The film's sets were designed by the art director Anton Grot.

==Plot==
Lynn Palmer is a volunteer for Travelers Aid in San Francisco who goes out of her way to help for immigrants, travelers, the unemployed and the homeless. Mack Hale is a construction manager on the Golden Gate Bridge (which would not be completed until 1937), who comes to Lynn's station seeking information about a worker he wants to hire. Lynn and Mack are attracted to each other, despite their different personalities and outlook. Lynn's roommate, Velma Tuthill, is the daughter of one of the bridge's backers and is also attracted to Mack.

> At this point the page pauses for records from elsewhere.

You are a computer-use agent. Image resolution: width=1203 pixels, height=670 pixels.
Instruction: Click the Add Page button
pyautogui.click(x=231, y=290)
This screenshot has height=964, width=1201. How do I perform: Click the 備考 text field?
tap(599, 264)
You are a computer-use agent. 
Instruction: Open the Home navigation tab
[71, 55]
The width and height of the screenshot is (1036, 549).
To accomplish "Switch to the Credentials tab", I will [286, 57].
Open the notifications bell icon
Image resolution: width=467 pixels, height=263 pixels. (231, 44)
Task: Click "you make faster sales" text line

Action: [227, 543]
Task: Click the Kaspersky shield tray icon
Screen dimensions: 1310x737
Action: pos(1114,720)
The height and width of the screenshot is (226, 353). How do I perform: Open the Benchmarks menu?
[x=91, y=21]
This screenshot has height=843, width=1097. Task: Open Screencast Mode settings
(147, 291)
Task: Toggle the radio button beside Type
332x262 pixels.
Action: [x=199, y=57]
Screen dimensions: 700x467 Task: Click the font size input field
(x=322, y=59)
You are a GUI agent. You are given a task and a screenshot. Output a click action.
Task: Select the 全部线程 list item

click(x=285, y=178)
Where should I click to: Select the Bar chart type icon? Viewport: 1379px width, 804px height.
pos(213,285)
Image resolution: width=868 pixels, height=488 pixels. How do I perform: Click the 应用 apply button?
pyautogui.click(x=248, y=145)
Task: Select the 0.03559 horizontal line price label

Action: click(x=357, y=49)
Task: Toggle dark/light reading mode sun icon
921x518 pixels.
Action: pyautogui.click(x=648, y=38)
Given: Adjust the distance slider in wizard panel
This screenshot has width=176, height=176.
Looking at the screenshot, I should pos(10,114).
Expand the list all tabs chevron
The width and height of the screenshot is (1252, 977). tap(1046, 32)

Lynn and Mack date, even though he is often put off by how she turns her attentions to people he thinks are unworthy. In the meantime, Mack comes under pressure from a protection racket mob led by "Sharkey". Sharkey bribes and manipulates some workers to create dangerous conditions that cause Mack to fire them. Though Mack has proposed marriage, Lynn rejects his demand that she quit her work helping others. Mack, however, is threatened with a walkout by the workers over his apparent callousness and accusations that he caused a worker's death, all instigated by Sharkey. At a workers' meeting, Lynn helps to expose Sharkey's plot and clear Mack's name with the men, who turn on Sharkey. Mack admits to Lynn that he was wrong to look down on others less fortunate than himself, and the two are reunited with the promise that they can each devote themselves to the work each cares for.

==Cast==
- Kay Francis as Lynn Palmer
- George Brent as Mack Hale
- Patricia Ellis as Velma Tuthill
- Donald Woods as John Wesley
- Robert Barrat as Stanislaus Janauschek
- Barton MacLane as Sharkey
- Joseph Crehan as Johnny Quinn
- William Harrigan as Updyke
- Henry O'Neill as Mr. Tuthill
- Frankie Darro as James "Jimmy" Rivers
- John Wray as Mike Gibbons
- Edward McWade as Tim Powers
- June Travis as Mary Rand
- Ann Shoemaker as Mrs. Tuthill
- Gavin Gordon as Jack
- Spencer Charters as Boatman
- Joan Gay as Diane Nichols
- Adrian Morris as Rivet Boss

==Reception==
The New York Times reviewer called Stranded "a mobile drama which manages to be quite unbelievable and generally entertaining. ... The picture's chief virtue is its sense of humor."